Very slow inserts on Azure

Hello,

I might need a little help with a VERY slow test program I created to insert 1000 lines into a coackroach database.

I have created a cockrach db cluster with 3 nodes running on Azure under Ubuntu (VM size was Standard_D4s_v3, 16GB Ram, 4 vCPUs and SSD storage).

After that I wrote a program to insert 1000 lines into a table with 2 columns, which took around 17 to 18 seconds! That is less than 60 inserts/sec. I tried many different setups, different VM sizes or only one cockroach node … but there was no noticeable difference.
Which led me to believe that there might be something wrong with my test program.

I also ran the program against a postgresql database (hosted on an Azure VM as well) and it only took around 200 to 300 milliseonds. So around 80 times faster.

My test program creates one string with all insert statements and sends it to the database. I have also tried using SqlCommands with parameters and sending each insert separately, but I got similar results.

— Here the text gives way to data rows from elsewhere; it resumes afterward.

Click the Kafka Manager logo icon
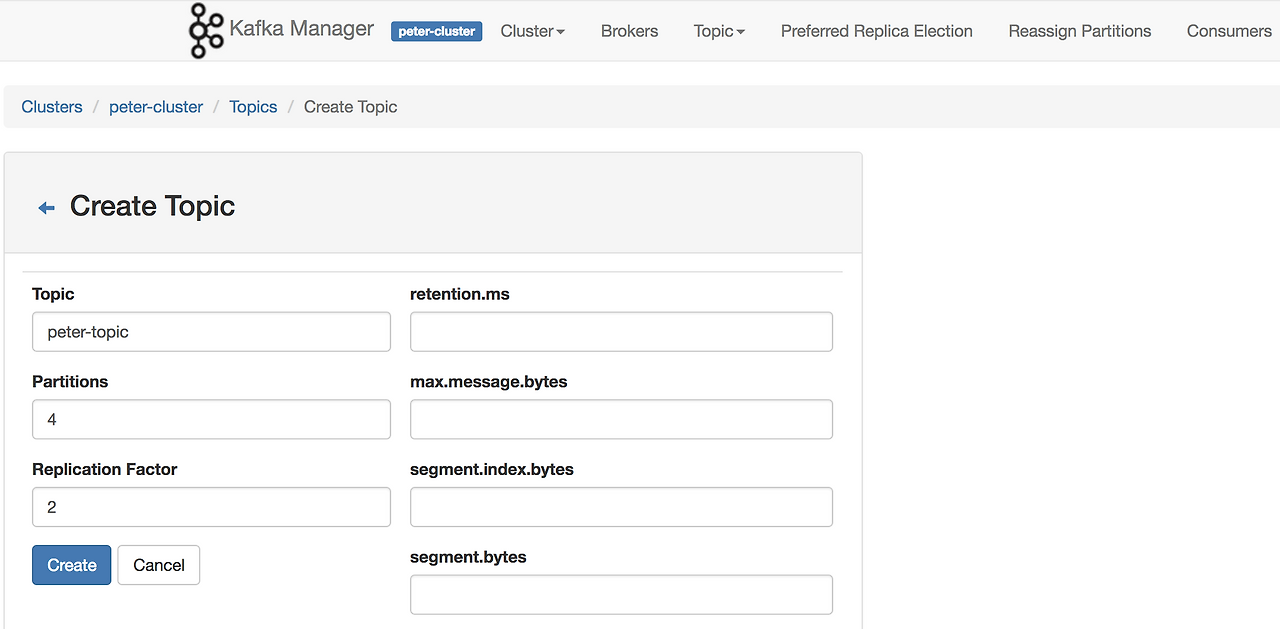Screen dimensions: 1280x629 point(206,30)
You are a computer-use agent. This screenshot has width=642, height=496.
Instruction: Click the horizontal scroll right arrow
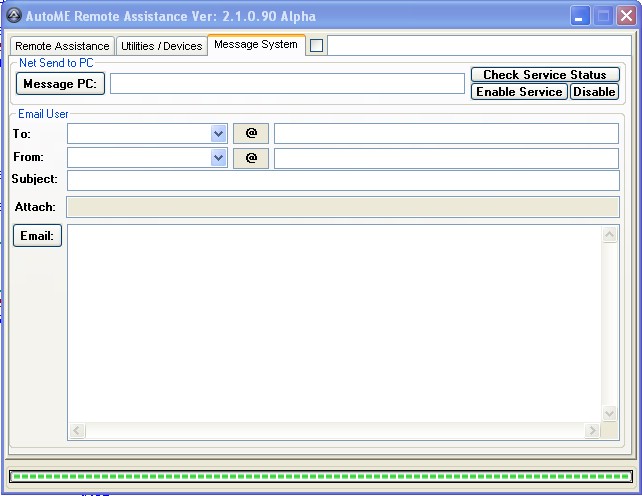[x=592, y=430]
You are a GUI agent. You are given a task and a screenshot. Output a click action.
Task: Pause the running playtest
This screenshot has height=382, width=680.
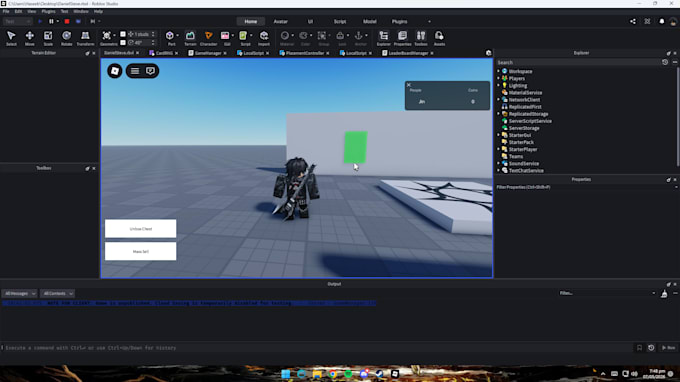coord(51,21)
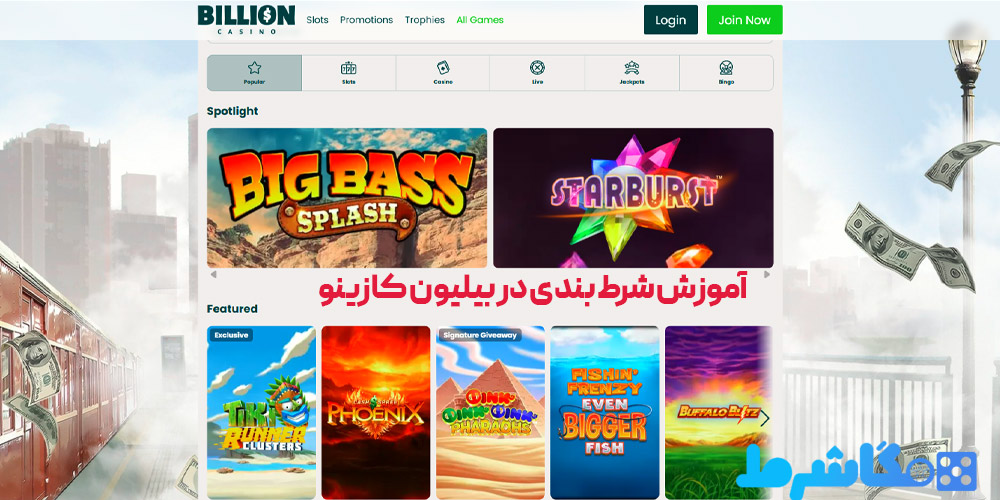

I used version 1.1.5. I also read “Recommended Production Settings” docs and tried different --cache and --max-sql-memory settings, but the results did not really change.
Is there anything else I could try?

This is my program:

using (var conn = new NpgsqlConnection(connString))
{
	conn.Open();
	// Insert some data
	using (var trans = conn.BeginTransaction(System.Data.IsolationLevel.Snapshot))
	{
		using (var cmd = new NpgsqlCommand())
		{
			cmd.Connection = conn;
			var sb_sql = new StringBuilder();
			for (int counter = 1; counter <= 1000; counter++)
			{
				sb_sql.Append("Insert into logentry (id, caption) values ('");
				sb_sql.Append(Guid.NewGuid().ToString());
				sb_sql.Append("', 'Text for our log entry ");
				sb_sql.Append(counter.ToString());
				sb_sql.AppendLine("');");
			}
			cmd.CommandText = sb_sql.ToString();
			cmd.ExecuteNonQuery();
		}
		trans.Commit();
	}
}

Change this:

to this:

sb_sql.Append("Insert into logentry (id, caption) values");
var sep = "";
for (int counter = 1; counter <= 1000; counter++)
{
    sb_sql.Append(sep)
    sb_sql.Append("('");
    sb_sql.Append(Guid.NewGuid().ToString());
    sb_sql.Append("', 'Text for our log entry ");
    sb_sql.Append(counter.ToString());
    sb_sql.AppendLine("')");
    sep = ", "
}
sb_sql.Append(";")

Also see https://www.cockroachlabs.com/docs/stable/insert.html#insert-multiple-rows-into-an-existing-table.

Does this help?

Thank you, This is kind of emberrassing - I should have thought of that myself.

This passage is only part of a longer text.